For a long time, it has seemed that the working class in Britain has been stunned into silence by the brutality of the attacks being launched by the new government: forcing the disabled back to work, forcing the jobless to work for nothing, raising the pension age, savage spending cuts in the education sector, hundreds of thousands of jobs to go throughout the public sector, trebling of university tuition fees and scrapping Education Maintenance Allowance bonuses for 16-18 year old students...the list is endless. The workers’ struggles that have taken place recently – BA, tube, fire service - have all been kept in strict isolation.

But we are an international class and the crisis of this system is also international. In Greece, Spain, and most recently France there have been massive struggles against the new austerity drives. In France the reaction against the pension ‘reforms’ provided a focus for growing discontent throughout society, but especially among the youth.

The huge demonstration in London of 10 November showed that the same potential for resistance exists in the UK. The sheer size of the demo, the involvement of both students and education workers, the refusal to be limited to a tame march from A to B, all this expresses a widespread feeling that we cannot accept the logic behind the state’s assault on living conditions. The temporary occupation of Tory HQ was not the result of a conspiracy by a handful of anarchists but the product of a far wider anger, and the vast majority of students and workers supporting the demo refused to go along with the condemnation of this action by the NUS leadership and the media.

Many have said it: this demonstration was just the beginning. Already a second day of action and demonstration is being organised for the 24th November. For the moment such actions are being organised by the ‘official’ organisations like the NUS who have already shown that they are part of the forces of order. But that is no reason for not participating massively in the demonstrations. On the contrary, coming together in large numbers is the best basis for creating new forms of organisation that can express the real needs of the struggle.

Before such demonstrations or days of action, how do we move forward? We need to call for meetings and general assemblies in the universities, colleges and schools, open to all students and workers, both to build support for the demonstrations and discuss their aims.

The initiative by some comrades to form ‘radical student and worker blocs’ on the demonstrations should be supported – but wherever possible they should meet in advance to discuss exactly how they intend to express their independence from the official organisers.      

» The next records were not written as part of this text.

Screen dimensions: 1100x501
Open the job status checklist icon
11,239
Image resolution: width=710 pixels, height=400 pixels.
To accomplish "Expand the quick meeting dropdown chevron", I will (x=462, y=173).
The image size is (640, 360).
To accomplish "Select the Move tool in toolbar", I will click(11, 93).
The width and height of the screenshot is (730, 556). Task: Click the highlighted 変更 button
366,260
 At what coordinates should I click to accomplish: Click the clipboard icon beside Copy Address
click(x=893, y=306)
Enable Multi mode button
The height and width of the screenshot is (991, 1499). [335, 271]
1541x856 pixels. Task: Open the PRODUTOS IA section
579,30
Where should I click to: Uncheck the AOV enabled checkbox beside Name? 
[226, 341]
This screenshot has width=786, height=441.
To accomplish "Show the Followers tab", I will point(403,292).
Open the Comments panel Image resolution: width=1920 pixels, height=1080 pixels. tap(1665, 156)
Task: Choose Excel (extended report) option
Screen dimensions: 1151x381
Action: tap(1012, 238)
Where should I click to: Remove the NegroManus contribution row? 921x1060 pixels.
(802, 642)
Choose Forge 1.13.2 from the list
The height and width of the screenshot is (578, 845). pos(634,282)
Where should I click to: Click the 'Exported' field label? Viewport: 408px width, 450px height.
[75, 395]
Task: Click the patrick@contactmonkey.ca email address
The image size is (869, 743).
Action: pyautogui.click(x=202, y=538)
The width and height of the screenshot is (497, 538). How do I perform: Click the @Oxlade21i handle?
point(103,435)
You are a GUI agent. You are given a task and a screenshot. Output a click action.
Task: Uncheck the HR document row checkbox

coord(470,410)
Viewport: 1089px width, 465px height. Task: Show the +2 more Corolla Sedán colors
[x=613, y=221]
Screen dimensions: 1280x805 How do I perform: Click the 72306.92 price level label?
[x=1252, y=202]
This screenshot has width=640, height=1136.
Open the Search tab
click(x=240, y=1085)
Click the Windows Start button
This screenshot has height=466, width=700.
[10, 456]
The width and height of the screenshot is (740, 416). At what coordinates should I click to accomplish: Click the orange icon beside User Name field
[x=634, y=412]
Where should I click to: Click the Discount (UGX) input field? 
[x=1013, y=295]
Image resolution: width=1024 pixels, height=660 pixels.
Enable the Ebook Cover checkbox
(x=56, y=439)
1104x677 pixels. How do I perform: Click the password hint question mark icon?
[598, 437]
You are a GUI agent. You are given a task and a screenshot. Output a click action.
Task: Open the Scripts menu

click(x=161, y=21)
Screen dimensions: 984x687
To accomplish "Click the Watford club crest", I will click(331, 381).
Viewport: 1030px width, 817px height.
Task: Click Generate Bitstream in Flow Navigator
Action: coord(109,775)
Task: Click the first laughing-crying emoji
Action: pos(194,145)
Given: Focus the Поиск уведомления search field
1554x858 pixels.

We need to learn from recent experiences in Greece – where occupations (including the occupation of union HQ) – were used to create a space where general assemblies could be held. And what was the experience in France? We saw an important minority of students and workers in many towns holding street assemblies not only at the end of the demos but on a regular basis while the movement was going forward.

We also need to be clear that in future the forces of order will not keep to the softly softly approach of 10 November. They will be tooled up and looking to provoke us into premature clashes to give them a pretext for displays of force– this has been a common tactic in France. The organisation of self-defence and solidarity against the forces of repression needs to come out of collective discussion and decision.

The struggle is not just in the education sector. The entire working class is under attack and the resistance needs to be spread consciously to both public and private sectors. Controlling our own struggles is the only way to extend them.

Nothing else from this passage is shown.